[Begin]
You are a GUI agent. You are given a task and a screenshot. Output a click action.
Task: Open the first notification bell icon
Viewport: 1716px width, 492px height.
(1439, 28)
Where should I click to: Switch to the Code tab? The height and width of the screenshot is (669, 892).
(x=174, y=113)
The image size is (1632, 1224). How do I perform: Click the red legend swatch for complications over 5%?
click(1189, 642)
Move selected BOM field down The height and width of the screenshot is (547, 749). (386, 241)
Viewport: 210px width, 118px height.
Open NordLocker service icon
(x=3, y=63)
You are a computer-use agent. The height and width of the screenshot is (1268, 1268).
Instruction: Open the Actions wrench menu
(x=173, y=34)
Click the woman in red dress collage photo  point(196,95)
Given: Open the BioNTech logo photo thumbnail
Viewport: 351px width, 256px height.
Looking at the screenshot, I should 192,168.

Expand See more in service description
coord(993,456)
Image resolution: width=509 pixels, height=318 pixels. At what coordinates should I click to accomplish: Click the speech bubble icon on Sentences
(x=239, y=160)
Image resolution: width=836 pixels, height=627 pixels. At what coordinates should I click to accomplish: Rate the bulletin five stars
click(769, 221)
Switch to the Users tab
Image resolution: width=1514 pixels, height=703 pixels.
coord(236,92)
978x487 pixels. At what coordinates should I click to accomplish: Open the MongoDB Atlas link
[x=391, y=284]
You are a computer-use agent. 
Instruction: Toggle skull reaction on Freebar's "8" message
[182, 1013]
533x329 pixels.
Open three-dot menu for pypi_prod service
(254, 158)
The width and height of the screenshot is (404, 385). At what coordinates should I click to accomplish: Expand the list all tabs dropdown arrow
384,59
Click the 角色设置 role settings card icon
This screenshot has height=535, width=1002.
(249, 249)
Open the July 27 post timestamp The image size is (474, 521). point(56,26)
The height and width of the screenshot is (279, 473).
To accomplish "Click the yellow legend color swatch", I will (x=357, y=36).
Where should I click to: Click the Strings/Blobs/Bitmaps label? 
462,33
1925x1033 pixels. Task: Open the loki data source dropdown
[End]
> PROBLEM DETAILS
Reproduce the rows above with "Viewport" swapped for "Screen size" at every occurrence, leaving everything else unchanged.

> FULL RESPONSE
You are a GUI agent. You are given a task and a screenshot. Output a click action.
Task: Open the first notification bell icon
Screen size: 1716px width, 492px height.
(1439, 28)
Where should I click to: Switch to the Code tab? The height and width of the screenshot is (669, 892).
(x=174, y=113)
The image size is (1632, 1224). How do I perform: Click the red legend swatch for complications over 5%?
click(1189, 642)
Move selected BOM field down The height and width of the screenshot is (547, 749). (386, 241)
Screen size: 210px width, 118px height.
Open NordLocker service icon
(x=3, y=63)
You are a computer-use agent. The height and width of the screenshot is (1268, 1268).
Instruction: Open the Actions wrench menu
(x=173, y=34)
Click the woman in red dress collage photo  point(196,95)
Given: Open the BioNTech logo photo thumbnail
Screen size: 351px width, 256px height.
Looking at the screenshot, I should 192,168.

Expand See more in service description
coord(993,456)
Image resolution: width=509 pixels, height=318 pixels. At what coordinates should I click to accomplish: Click the speech bubble icon on Sentences
(x=239, y=160)
Image resolution: width=836 pixels, height=627 pixels. At what coordinates should I click to accomplish: Rate the bulletin five stars
click(769, 221)
Switch to the Users tab
Image resolution: width=1514 pixels, height=703 pixels.
coord(236,92)
978x487 pixels. At what coordinates should I click to accomplish: Open the MongoDB Atlas link
[x=391, y=284]
You are a computer-use agent. 
Instruction: Toggle skull reaction on Freebar's "8" message
[182, 1013]
533x329 pixels.
Open three-dot menu for pypi_prod service
(254, 158)
The width and height of the screenshot is (404, 385). At what coordinates should I click to accomplish: Expand the list all tabs dropdown arrow
384,59
Click the 角色设置 role settings card icon
This screenshot has height=535, width=1002.
(249, 249)
Open the July 27 post timestamp The image size is (474, 521). point(56,26)
The height and width of the screenshot is (279, 473).
To accomplish "Click the yellow legend color swatch", I will (x=357, y=36).
Where should I click to: Click the Strings/Blobs/Bitmaps label? 
462,33
1925x1033 pixels. Task: Open the loki data source dropdown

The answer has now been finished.